Задания:
**1)** Повторите дословно фрагмент текста о последних Медичи от «Таким образом, Фердинандо» до «считался неудачным ребенком.».
**2)** Продолжите текст о последних Медичи, начав сразу после его последнего предложения.

Исходный текст:

+ + + + +

Таким образом, Фердинандо заживо гнил от сифилиса, Анна-Мария уехала в Дюссельдорф и страдала от своего бесплодия, Джан Гастоне считался неудачным ребенком.

Козимо заставил своего брата кардинала Франческо Медичи сложить сан и попытаться дать Тоскане наследника. Кардинал был полной противоположностью своему брату: жизнелюбивый, хотя и князь церкви, снисходительный к недостаткам, любящий мирские удовольствия и чрезвычайно прожорливый. Хотя Франческо было всего 48 лет, он являл собой гору мяса, изуродованного оспой, с огромным животом, с непроходящей одышкой. Здоровье его было сильно подорвано неумеренностью, он страдал подагрой и катаром. В жены ему предназначалась юная Элеонора, дочь Винченцо Гонзаго, герцога да Гуасталла, родственница Медичи по материнской линии. В 1708 году пятнадцатилетняя Элеонора стала женой Франческо Медичи. Гротескная свадьба, проведенная при замшелом, окостенелом дворе Медичи, была насмешкой над жизнью и любовью. Новобрачная нашла «молодого» супруга таким отвратительным, что не сразу смогла согласиться на близость с ним. Она всеми силами старалась избегать мужа, а он – никогда не выпускать ее из поля зрения, что очень ее стесняло. Но Элеонора скоро освободилась от этого ярма. Едва через два года после венчания болезни сделали свое дело: Франческо Медичи умер в объятиях своего мавра Эммануэля, который долгое время наставлял его и лечил от водянки.

Со смертью Франческо погибла последняя надежда Козимо на наследника по мужской линии. Все, что он мог сделать – это отыграться «на лакеях, пажах и грумах своего брата, о большинстве которых он заботился в их молодости за их пригожесть, а потом они вырастали в поместьях упомянутого принца и служили ему сводниками и доставляли ему других красивых мальчиков и компаньонов… Некоторых выгнали, другие отправились на галеры».

+ + + + +

Представленные записи:

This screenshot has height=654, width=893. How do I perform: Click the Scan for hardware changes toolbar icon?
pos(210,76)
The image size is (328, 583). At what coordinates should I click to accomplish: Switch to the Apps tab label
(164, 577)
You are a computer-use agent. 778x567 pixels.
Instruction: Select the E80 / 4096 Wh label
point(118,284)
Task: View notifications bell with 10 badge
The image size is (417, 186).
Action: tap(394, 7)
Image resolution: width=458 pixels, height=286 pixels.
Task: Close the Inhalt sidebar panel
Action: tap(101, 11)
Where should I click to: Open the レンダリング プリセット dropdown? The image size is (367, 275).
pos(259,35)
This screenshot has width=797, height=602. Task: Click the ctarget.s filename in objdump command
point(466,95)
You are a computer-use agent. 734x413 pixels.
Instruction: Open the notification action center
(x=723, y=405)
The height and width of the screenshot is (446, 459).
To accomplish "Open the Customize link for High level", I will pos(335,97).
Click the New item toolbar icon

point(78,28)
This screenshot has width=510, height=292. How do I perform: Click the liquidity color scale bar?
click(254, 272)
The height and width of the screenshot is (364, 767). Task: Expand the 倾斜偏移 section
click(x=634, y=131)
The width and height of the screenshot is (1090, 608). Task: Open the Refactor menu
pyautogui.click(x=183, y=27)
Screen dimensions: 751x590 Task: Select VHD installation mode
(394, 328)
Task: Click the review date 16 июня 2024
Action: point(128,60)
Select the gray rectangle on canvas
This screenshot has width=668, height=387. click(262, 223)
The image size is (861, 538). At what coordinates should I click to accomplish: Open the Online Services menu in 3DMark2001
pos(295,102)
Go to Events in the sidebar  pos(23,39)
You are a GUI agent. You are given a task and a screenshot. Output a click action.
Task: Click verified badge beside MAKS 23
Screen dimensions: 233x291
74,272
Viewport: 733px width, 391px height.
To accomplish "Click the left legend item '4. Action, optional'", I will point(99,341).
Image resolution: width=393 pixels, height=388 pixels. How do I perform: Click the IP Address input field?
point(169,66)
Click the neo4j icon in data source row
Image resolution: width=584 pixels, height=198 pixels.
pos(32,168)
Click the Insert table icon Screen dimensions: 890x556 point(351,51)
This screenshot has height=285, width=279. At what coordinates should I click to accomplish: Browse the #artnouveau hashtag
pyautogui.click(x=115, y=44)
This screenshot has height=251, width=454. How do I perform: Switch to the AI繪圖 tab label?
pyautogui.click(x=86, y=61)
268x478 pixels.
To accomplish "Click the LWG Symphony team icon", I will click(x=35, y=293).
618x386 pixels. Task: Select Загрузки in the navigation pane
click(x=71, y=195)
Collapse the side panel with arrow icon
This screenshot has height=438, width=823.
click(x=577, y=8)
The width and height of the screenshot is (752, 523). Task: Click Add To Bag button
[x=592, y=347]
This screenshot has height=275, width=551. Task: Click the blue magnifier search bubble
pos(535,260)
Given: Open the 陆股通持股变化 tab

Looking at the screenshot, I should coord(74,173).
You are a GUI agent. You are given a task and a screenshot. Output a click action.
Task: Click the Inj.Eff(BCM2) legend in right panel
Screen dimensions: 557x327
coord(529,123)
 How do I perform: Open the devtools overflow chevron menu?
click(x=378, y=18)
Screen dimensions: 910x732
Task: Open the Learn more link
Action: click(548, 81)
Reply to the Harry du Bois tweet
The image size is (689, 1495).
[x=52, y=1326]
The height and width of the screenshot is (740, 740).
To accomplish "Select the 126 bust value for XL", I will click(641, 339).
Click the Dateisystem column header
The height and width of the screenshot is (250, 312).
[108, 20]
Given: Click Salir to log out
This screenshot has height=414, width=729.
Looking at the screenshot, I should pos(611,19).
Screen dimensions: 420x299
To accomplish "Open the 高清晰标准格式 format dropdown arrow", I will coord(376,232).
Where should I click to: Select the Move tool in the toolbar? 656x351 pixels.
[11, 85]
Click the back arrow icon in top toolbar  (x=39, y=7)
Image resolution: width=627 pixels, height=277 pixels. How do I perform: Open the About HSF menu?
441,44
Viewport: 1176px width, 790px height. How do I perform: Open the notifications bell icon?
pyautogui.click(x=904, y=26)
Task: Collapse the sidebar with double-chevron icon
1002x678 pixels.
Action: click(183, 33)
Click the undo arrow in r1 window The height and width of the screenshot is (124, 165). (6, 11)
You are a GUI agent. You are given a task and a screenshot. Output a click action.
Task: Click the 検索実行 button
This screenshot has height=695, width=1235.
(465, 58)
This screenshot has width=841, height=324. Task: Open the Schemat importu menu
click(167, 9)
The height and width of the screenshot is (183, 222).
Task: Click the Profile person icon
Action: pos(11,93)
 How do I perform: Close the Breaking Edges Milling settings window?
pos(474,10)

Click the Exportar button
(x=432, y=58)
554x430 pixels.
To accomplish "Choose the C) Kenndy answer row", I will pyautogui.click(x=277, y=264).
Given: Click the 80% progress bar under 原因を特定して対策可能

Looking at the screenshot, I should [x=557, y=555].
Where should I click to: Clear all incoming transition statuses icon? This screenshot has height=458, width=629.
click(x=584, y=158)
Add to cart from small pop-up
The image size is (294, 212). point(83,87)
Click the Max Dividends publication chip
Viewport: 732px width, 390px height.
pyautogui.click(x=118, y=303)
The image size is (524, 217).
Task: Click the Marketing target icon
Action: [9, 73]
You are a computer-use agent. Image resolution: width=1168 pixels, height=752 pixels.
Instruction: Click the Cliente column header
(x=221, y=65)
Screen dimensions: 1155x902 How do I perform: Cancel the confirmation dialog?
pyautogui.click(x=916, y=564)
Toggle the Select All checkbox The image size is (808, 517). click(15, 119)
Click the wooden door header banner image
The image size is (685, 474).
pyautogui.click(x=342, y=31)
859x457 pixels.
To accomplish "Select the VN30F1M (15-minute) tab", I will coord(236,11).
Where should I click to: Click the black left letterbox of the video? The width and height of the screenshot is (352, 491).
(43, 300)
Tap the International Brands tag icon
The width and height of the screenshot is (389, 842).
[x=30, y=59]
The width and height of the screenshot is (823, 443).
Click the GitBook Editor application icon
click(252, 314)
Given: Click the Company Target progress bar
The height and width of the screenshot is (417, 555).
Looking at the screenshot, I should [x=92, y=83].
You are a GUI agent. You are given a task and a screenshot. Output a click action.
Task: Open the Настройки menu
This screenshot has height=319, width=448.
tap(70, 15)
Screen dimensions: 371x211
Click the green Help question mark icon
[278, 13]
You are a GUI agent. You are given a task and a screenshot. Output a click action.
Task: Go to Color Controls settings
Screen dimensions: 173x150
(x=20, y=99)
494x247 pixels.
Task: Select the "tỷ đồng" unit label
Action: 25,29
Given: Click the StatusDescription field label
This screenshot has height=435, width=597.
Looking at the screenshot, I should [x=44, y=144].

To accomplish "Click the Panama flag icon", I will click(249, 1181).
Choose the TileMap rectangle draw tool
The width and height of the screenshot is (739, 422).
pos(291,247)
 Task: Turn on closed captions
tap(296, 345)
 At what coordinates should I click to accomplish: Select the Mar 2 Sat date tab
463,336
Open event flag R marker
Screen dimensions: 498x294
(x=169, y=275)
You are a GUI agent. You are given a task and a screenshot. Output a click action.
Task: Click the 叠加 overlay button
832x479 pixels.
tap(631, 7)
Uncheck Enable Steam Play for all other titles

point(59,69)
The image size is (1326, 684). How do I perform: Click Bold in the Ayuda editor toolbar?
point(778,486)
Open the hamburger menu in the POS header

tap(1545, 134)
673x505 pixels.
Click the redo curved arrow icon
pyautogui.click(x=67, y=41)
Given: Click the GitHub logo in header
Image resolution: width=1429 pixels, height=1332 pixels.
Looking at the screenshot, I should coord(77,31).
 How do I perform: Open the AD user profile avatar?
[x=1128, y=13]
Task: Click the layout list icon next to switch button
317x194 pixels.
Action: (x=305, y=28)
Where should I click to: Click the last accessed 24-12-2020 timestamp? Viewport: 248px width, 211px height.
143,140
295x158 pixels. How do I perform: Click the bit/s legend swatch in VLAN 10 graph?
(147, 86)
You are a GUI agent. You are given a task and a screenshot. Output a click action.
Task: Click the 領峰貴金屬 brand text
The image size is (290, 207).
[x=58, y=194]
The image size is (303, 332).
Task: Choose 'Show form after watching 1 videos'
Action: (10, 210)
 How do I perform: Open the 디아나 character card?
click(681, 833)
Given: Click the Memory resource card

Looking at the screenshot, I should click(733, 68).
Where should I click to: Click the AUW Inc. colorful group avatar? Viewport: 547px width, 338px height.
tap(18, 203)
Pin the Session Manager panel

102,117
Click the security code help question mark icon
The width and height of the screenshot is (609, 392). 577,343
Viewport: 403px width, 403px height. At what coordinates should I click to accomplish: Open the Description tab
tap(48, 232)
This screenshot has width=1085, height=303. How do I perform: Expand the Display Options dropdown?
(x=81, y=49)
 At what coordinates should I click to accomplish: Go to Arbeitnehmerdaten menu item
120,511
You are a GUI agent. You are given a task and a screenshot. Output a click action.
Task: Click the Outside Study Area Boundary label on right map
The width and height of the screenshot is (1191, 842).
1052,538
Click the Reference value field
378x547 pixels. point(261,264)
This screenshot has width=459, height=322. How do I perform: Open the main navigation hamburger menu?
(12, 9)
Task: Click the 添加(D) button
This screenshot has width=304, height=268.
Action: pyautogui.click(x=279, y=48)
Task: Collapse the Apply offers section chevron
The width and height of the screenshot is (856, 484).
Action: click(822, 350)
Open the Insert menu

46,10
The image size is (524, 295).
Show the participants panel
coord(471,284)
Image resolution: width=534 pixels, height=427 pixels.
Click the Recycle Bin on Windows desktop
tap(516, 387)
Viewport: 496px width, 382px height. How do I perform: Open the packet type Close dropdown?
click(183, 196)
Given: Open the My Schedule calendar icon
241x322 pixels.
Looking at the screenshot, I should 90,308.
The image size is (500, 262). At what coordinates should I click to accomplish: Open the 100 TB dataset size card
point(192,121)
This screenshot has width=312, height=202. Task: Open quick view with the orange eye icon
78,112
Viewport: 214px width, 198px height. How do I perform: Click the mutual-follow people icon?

+ + + + +

Ответы:
**1)**
Таким образом, Фердинандо заживо гнил от сифилиса, Анна-Мария уехала в Дюссельдорф и страдала от своего бесплодия, Джан Гастоне считался неудачным ребенком.

**2)**
Что касается его вдовы Элеоноры Гонзаго, то она нашла утешение у своих французских лакеев, которых она нашла более соблазнительными, чем пожилой муж, и родила двух сыновей, Миньона и Франческо.

Один из дипломатов писал в своем письме: «Как простить ей, что все мольбы и все красивые молодые парни, которые попадались ей на каждом шагу при жизни кардинала, не могли заставить ее сослужить Тоскане такую службу (родить наследника), а после его смерти она грешит со всеми лакеями, чтобы увеличить число сирот!»

Итак, надеждой семьи становился младший сын герцога, Джан Гастоне.

В детстве он страдал от недостатка внимания из-за сложных отношений родителей и оставался заброшенным после их разрыва. Современники отмечали, что он почти всегда казался молчаливым и печальным, уединялся и плакал один в своей комнате. Окружающие размышляли, в своем ли он уме. Очевидно, ребенок страдал какой-то формой депрессии.

Джан Гастоне никто не принимал во внимание.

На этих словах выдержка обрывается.